§ **Your assignment**:
What must be written out is each line from the one holding "Switch to the Invest it tab" through the end of the records, word for word, minus any pictures.

§ **Dataset records**:

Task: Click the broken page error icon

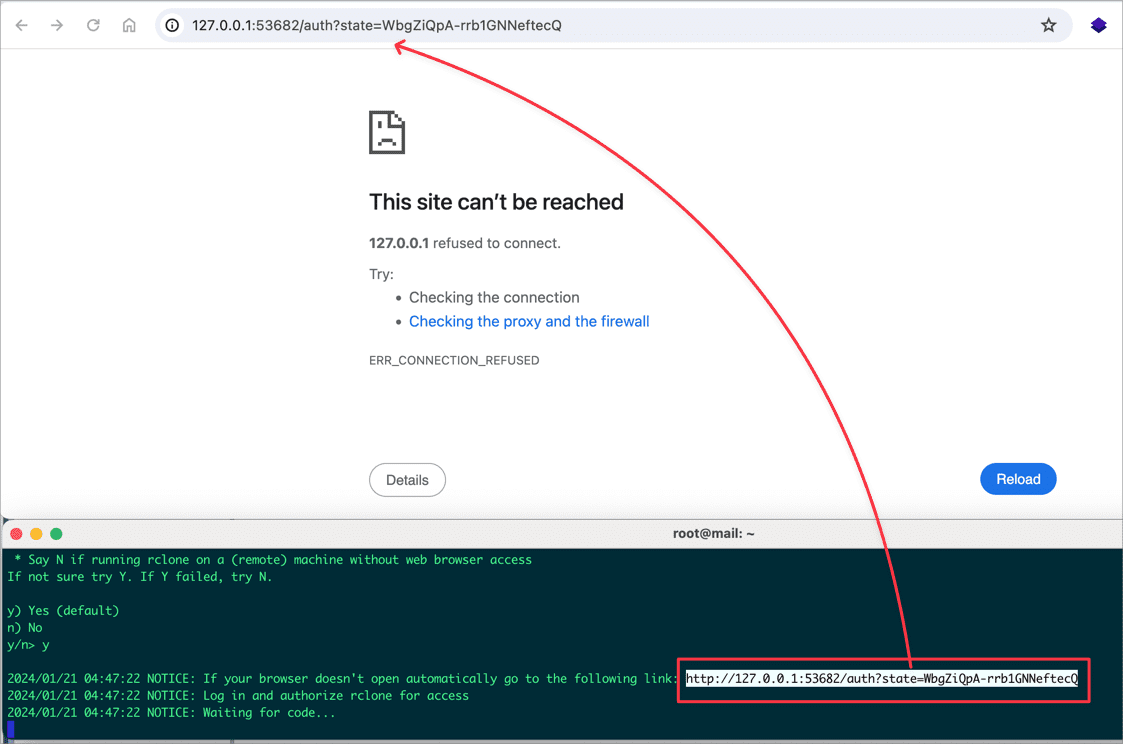Action: coord(387,131)
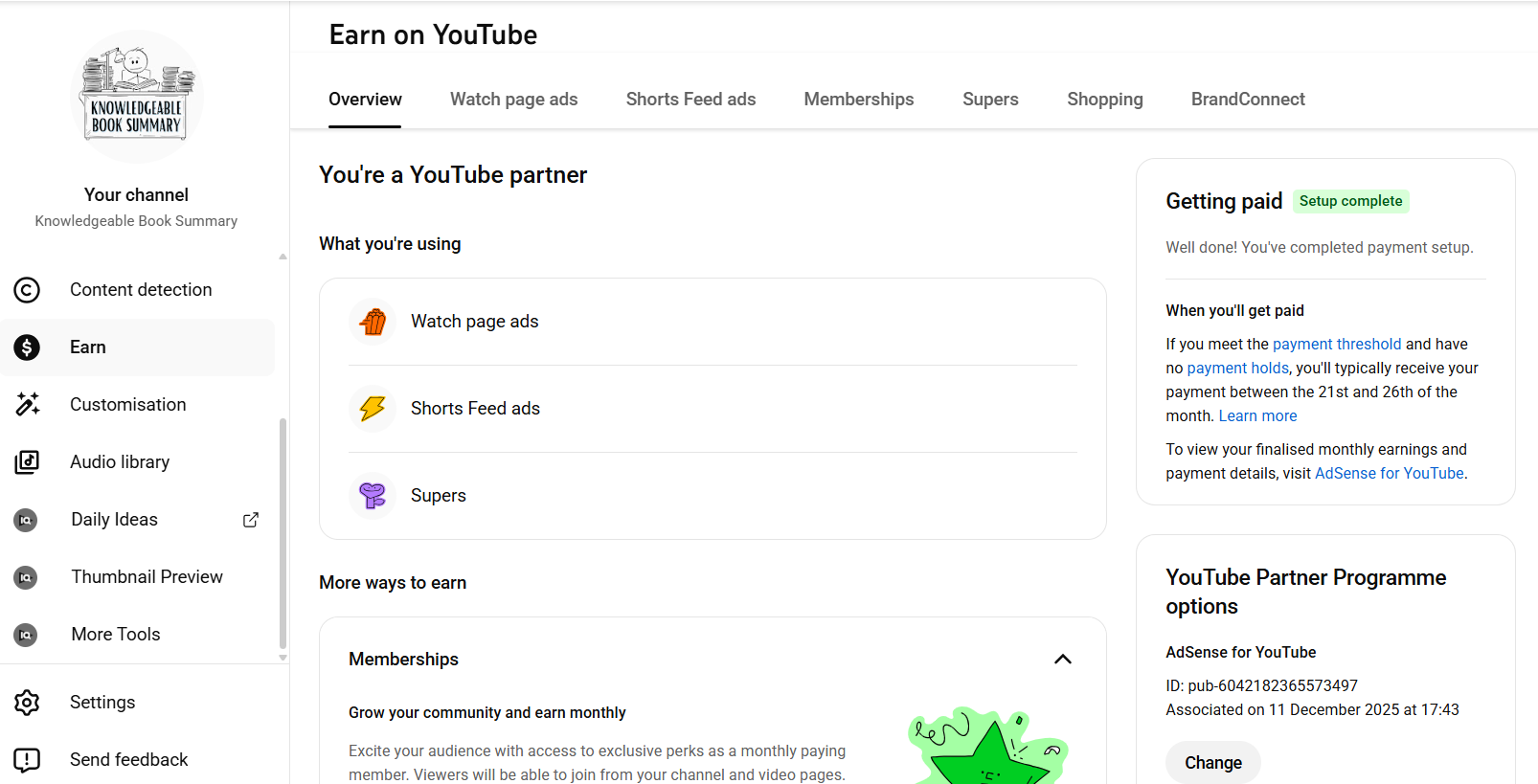The image size is (1538, 784).
Task: Open the Shopping tab
Action: coord(1104,100)
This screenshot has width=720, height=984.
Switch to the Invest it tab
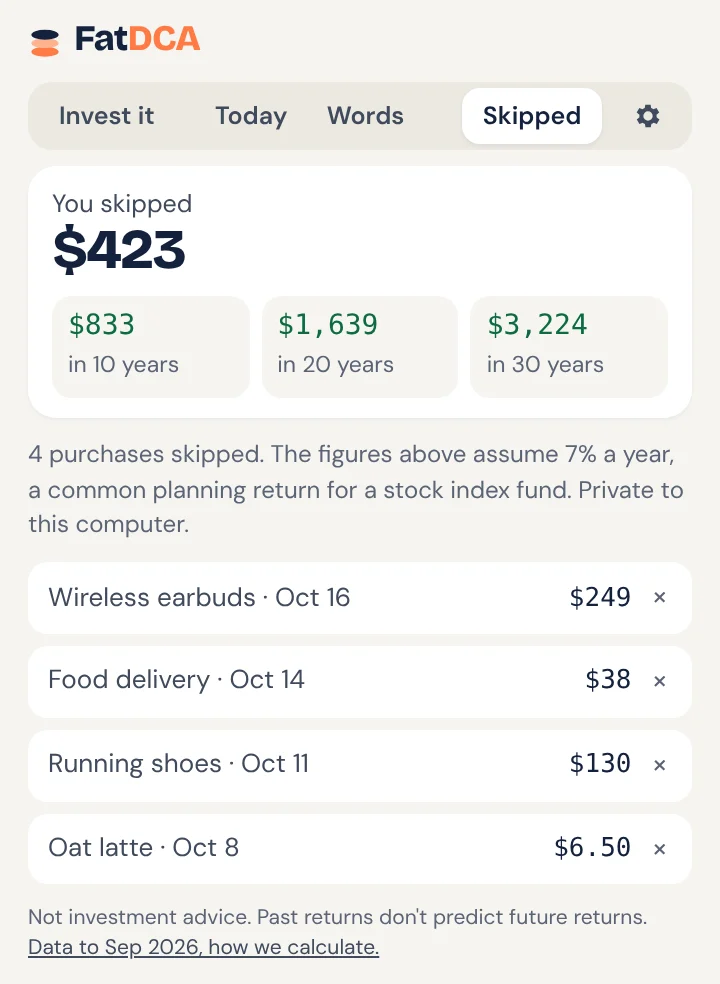click(x=107, y=116)
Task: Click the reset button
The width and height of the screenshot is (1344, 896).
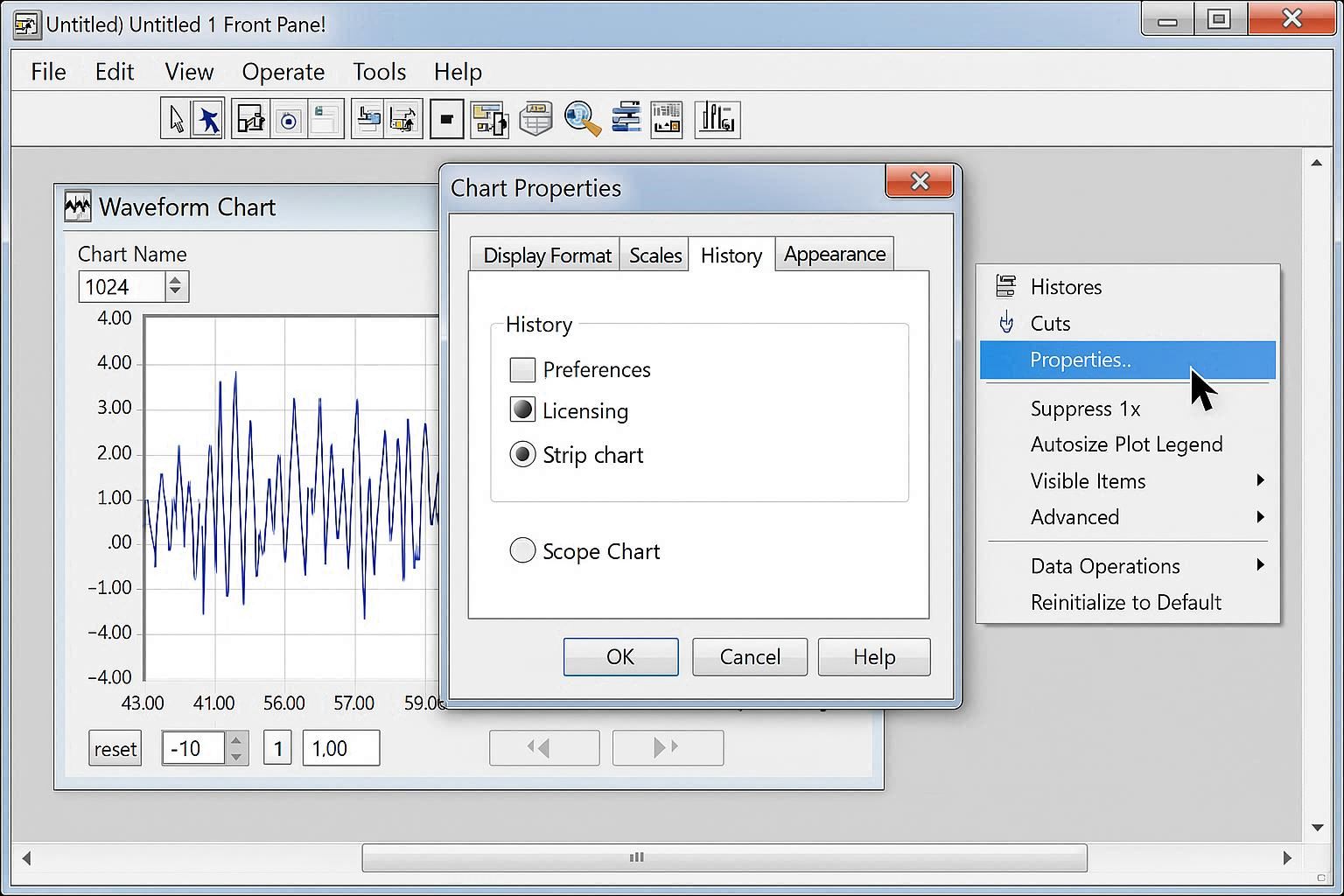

§ **Result**:
Switch to the Invest it tab
click(x=107, y=116)
Task: Click the reset button
The width and height of the screenshot is (1344, 896).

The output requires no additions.